Figure 4-6. Geraldine’s two St. Mary’s Churches standing side by side. Image: Williamson, 1978.

Opening Day for the Vicarage

Rev. Preston continued as minister to the Geraldine congregation from the second St. Mary’s Church until his death in 1898. The Rev. Staples Hamilton was appointed to the parish of Geraldine in February 1899. At the annual parishioners meeting in April 1899, the new vicar announced his intentions to construct a new vicarage and church hall in Geraldine. Rev. Hamilton argued that the current vicarage, which had been built for Rev. Preston in 1875 was over nine miles from the church site on the Plesasant Valley Road and thus was too far away to be practical. Rev. Hamilton argued for the construction of a new vicarage on the site of the old church, but this was opposed by many of the older Geraldine colonists who refused to see the old church removed. It was instead decided to construct the vicarage adjoining the first St. Mary’s Church. Jas. Talbot was selected as the architect of the new vicarage and tenders were called for its construction in December 1899. Due to some financial difficulties it was not until March 1900, that the successful tender of Clinch and Lloyd was accepted and permission was granted by the Geraldine Town Board for its construction. The new vicarage was opened in October 1900. This photograph taken in 1905 shows the vicarage building standing on Reserve 421, flanked by the old and new St. Mary’s Churches. The vicarage building continues to stand at 69 Talbot Street. 
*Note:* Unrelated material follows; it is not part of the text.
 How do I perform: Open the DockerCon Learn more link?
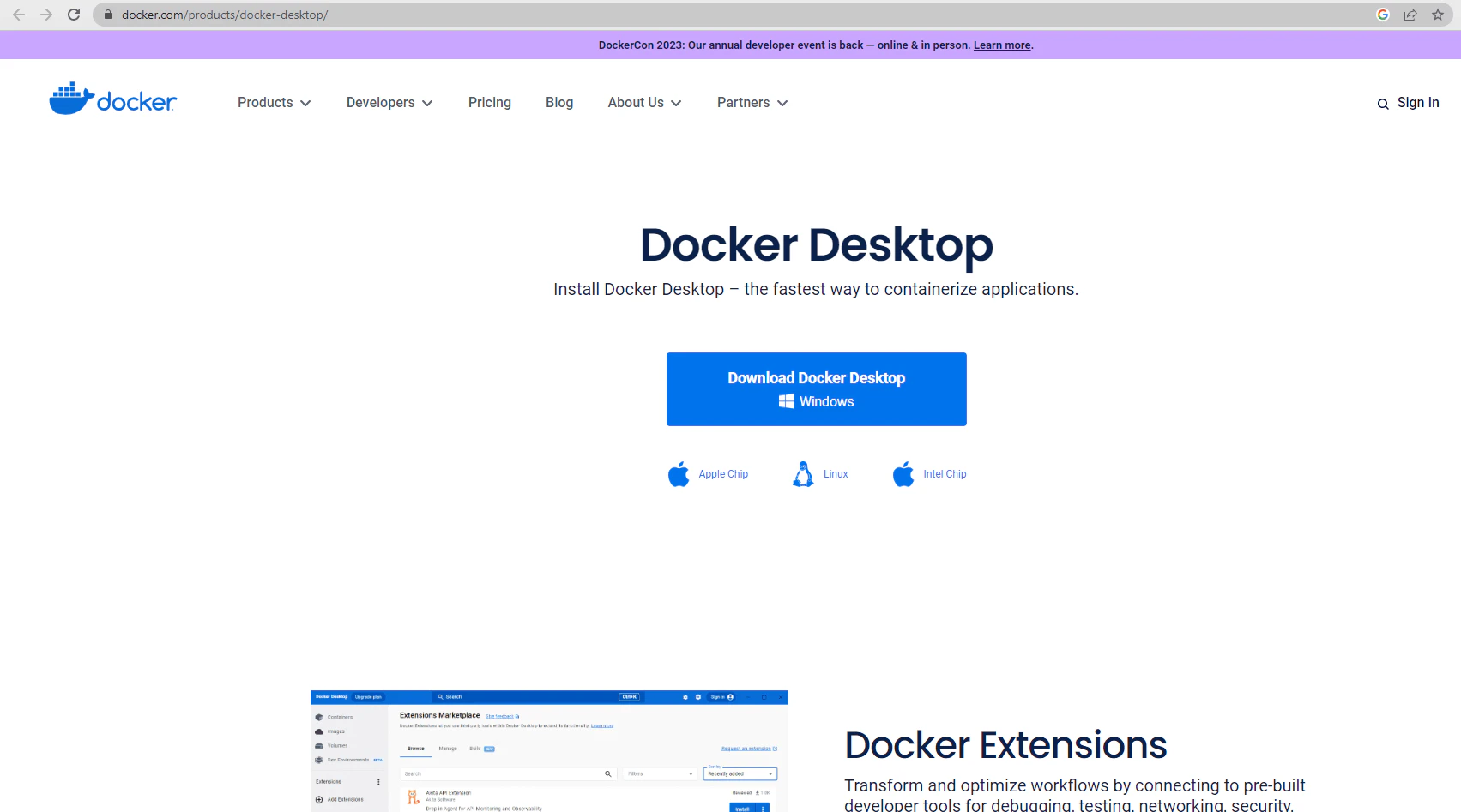[1001, 45]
Figure 4-7. Detail from a photograph of Geraldine taken in c.1905, showing the vicarage building at 69 Talbot Street, with the original St. Mary’s Church on its left and the new St. Mary’s Church on its right. Image: Overlooking Geraldine, 1905.
Figure 4-7. Detail from a photograph of Geraldine taken in c.1905, showing the vicarage building at 69 Talbot Street, with the original St. Mary’s Church on its left and the new St. Mary’s Church on its right. Image: Overlooking Geraldine, 1905.


Relocating the Old Church

The vestry became concerned about the danger of fire in 1905, because of the close proximity of the old wooden church to both the vicarage and the new church. Although there had been reluctance to remove the old church in 1899, it was now decided to move the old church to Orari. A photograph taken in 1906 shows the old church building being towed by three traction engines to its new home in Orari (Figure 4-8). The original church building burnt down in Orari in 1925.
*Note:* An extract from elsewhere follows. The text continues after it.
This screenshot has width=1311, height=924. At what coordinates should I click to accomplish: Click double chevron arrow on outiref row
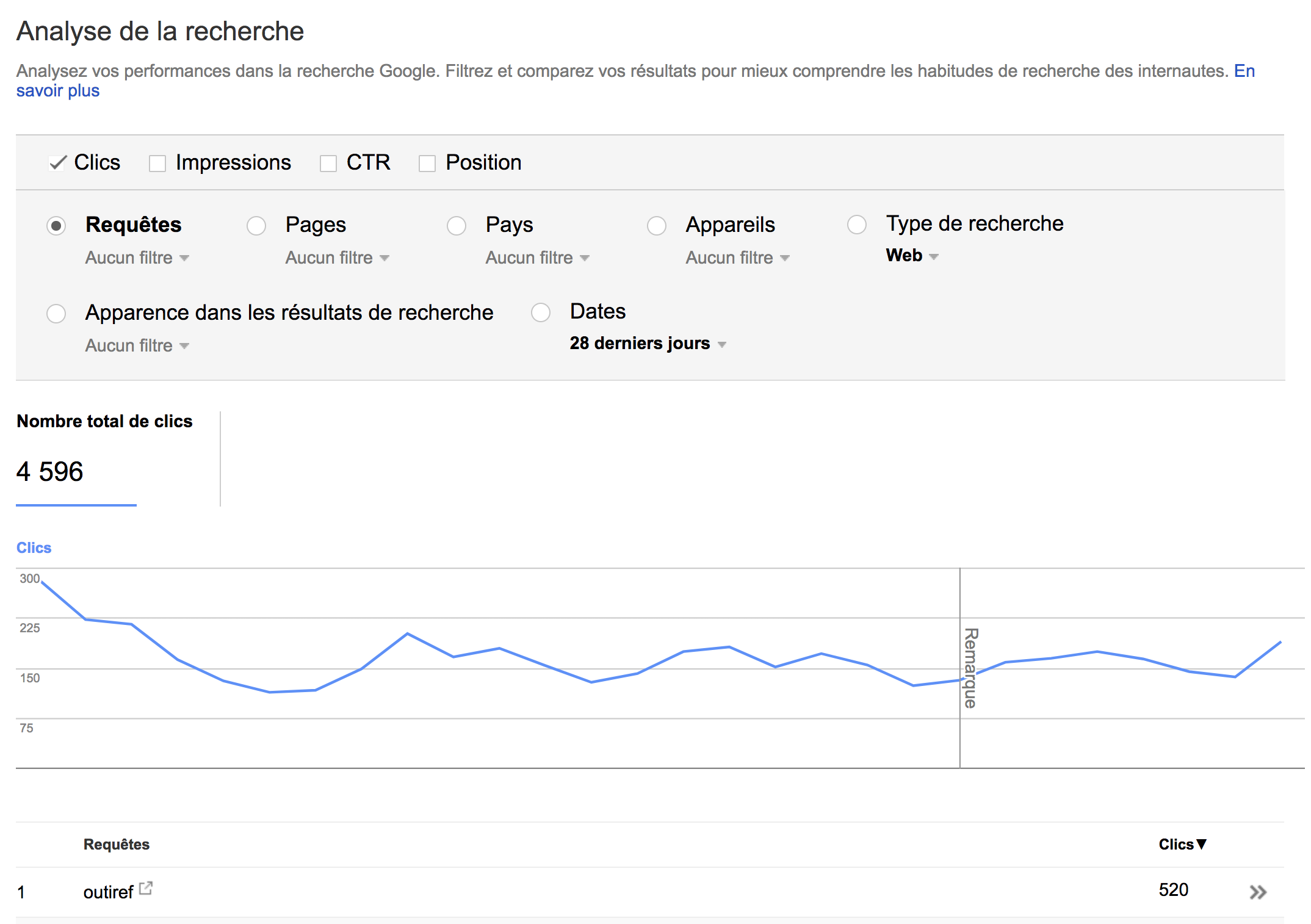click(x=1258, y=892)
Figure 4-8. Photograph taken in 1905 showing the original 1866 St. Mary’s Church being removed to Orari. Image: Williamson, 1978.
Figure 4-8. Photograph taken in 1905 showing the original 1866 St. Mary’s Church being removed to Orari. Image: Williamson, 1978.


Further development occurred on Reserve 421 during the twentieth century, including the construction of the church hall in 1907, and the extension of the second St. Mary’s Church in 1958. Reserve 421 was subdivided in 2018, at which time the Vicarage was sold to us and our renovation project began!